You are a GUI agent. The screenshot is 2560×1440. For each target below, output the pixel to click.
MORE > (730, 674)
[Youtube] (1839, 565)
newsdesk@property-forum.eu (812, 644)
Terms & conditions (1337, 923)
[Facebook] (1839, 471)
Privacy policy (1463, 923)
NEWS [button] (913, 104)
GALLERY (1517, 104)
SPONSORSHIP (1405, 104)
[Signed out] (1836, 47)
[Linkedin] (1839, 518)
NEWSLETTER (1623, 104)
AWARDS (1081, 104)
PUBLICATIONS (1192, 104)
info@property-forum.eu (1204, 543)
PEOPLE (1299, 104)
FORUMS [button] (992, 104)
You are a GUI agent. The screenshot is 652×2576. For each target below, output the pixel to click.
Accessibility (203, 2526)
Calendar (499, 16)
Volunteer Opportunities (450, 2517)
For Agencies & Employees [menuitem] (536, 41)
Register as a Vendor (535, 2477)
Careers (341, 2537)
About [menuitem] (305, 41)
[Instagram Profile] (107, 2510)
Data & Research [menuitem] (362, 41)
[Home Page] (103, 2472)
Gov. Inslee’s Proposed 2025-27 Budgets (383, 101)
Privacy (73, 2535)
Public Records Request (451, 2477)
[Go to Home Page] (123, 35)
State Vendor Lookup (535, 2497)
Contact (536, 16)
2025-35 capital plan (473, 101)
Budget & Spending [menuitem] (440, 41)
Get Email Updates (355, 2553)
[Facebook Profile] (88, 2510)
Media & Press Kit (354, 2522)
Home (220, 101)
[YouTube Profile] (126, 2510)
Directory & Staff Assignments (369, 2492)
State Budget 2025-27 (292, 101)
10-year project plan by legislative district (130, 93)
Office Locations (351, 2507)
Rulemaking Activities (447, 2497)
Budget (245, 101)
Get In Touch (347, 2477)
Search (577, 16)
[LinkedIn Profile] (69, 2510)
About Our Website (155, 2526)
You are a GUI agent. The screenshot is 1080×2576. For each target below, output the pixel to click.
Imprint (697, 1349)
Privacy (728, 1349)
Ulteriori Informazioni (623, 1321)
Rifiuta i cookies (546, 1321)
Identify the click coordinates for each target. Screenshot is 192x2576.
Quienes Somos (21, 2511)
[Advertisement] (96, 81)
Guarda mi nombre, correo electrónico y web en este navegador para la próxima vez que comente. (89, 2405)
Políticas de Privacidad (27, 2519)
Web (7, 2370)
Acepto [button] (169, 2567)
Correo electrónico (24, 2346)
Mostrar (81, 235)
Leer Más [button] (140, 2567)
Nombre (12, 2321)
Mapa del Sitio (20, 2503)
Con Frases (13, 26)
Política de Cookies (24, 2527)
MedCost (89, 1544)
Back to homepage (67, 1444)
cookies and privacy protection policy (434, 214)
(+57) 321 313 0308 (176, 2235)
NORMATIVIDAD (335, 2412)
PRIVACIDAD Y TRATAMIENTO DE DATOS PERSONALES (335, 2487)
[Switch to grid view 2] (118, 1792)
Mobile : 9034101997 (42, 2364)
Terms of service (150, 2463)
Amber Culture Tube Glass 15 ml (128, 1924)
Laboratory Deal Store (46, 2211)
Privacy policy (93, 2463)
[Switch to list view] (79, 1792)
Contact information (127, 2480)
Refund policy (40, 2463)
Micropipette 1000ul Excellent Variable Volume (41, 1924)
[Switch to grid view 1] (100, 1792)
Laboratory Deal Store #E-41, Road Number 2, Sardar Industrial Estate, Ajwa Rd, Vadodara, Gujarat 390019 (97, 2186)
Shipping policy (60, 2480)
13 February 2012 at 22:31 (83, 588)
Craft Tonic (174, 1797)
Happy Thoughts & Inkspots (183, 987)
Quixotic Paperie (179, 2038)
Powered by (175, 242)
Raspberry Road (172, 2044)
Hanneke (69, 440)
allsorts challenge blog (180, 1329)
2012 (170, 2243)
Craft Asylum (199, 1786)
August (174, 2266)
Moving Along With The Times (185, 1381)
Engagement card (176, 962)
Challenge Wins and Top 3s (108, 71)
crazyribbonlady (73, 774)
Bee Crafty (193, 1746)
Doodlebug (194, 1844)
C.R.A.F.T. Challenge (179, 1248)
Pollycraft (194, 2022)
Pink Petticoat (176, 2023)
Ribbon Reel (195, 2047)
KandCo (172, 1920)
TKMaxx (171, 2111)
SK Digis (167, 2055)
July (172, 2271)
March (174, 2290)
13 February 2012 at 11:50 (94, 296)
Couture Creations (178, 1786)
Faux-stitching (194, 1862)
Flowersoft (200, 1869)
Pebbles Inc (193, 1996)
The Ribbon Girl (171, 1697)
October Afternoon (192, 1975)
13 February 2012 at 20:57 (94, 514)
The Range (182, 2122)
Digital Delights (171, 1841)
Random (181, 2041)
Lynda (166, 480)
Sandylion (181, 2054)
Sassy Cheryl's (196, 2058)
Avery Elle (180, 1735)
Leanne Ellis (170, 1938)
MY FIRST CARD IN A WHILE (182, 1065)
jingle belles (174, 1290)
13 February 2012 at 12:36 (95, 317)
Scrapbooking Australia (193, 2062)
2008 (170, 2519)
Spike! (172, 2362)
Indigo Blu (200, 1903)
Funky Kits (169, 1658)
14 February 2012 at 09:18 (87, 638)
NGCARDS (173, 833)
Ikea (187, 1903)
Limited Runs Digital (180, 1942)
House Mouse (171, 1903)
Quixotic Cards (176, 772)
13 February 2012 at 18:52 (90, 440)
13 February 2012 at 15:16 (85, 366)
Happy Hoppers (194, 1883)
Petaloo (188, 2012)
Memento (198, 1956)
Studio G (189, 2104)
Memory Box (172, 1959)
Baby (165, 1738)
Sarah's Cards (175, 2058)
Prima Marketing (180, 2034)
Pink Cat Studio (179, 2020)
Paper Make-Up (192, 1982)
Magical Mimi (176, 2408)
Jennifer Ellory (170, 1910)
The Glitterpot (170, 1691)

——————————

| WHAT TO PRODUCE |
Every line above from the line with "Web (7, 2370)" to the line with "Indigo Blu (200, 1903)", inclusive, must be returned exactly; no other line belongs in the reply.

| SOLUTION TO THIS EXERCISE |
Web (7, 2370)
Acepto [button] (169, 2567)
Correo electrónico (24, 2346)
Mostrar (81, 235)
Leer Más [button] (140, 2567)
Nombre (12, 2321)
Mapa del Sitio (20, 2503)
Con Frases (13, 26)
Política de Cookies (24, 2527)
MedCost (89, 1544)
Back to homepage (67, 1444)
cookies and privacy protection policy (434, 214)
(+57) 321 313 0308 (176, 2235)
NORMATIVIDAD (335, 2412)
PRIVACIDAD Y TRATAMIENTO DE DATOS PERSONALES (335, 2487)
[Switch to grid view 2] (118, 1792)
Mobile : 9034101997 (42, 2364)
Terms of service (150, 2463)
Amber Culture Tube Glass 15 ml (128, 1924)
Laboratory Deal Store (46, 2211)
Privacy policy (93, 2463)
[Switch to list view] (79, 1792)
Contact information (127, 2480)
Refund policy (40, 2463)
Micropipette 1000ul Excellent Variable Volume (41, 1924)
[Switch to grid view 1] (100, 1792)
Laboratory Deal Store #E-41, Road Number 2, Sardar Industrial Estate, Ajwa Rd, Vadodara, Gujarat 390019 (97, 2186)
Shipping policy (60, 2480)
13 February 2012 at 22:31 (83, 588)
Craft Tonic (174, 1797)
Happy Thoughts & Inkspots (183, 987)
Quixotic Paperie (179, 2038)
Powered by (175, 242)
Raspberry Road (172, 2044)
Hanneke (69, 440)
allsorts challenge blog (180, 1329)
2012 (170, 2243)
Craft Asylum (199, 1786)
August (174, 2266)
Moving Along With The Times (185, 1381)
Engagement card (176, 962)
Challenge Wins and Top 3s (108, 71)
crazyribbonlady (73, 774)
Bee Crafty (193, 1746)
Doodlebug (194, 1844)
C.R.A.F.T. Challenge (179, 1248)
Pollycraft (194, 2022)
Pink Petticoat (176, 2023)
Ribbon Reel (195, 2047)
KandCo (172, 1920)
TKMaxx (171, 2111)
SK Digis (167, 2055)
July (172, 2271)
March (174, 2290)
13 February 2012 at 11:50 (94, 296)
Couture Creations (178, 1786)
Faux-stitching (194, 1862)
Flowersoft (200, 1869)
Pebbles Inc (193, 1996)
The Ribbon Girl (171, 1697)
October Afternoon (192, 1975)
13 February 2012 at 20:57 (94, 514)
The Range (182, 2122)
Digital Delights (171, 1841)
Random (181, 2041)
Lynda (166, 480)
Sandylion (181, 2054)
Sassy Cheryl's (196, 2058)
Avery Elle (180, 1735)
Leanne Ellis (170, 1938)
MY FIRST CARD IN A WHILE (182, 1065)
jingle belles (174, 1290)
13 February 2012 at 12:36 (95, 317)
Scrapbooking Australia (193, 2062)
2008 (170, 2519)
Spike! (172, 2362)
Indigo Blu (200, 1903)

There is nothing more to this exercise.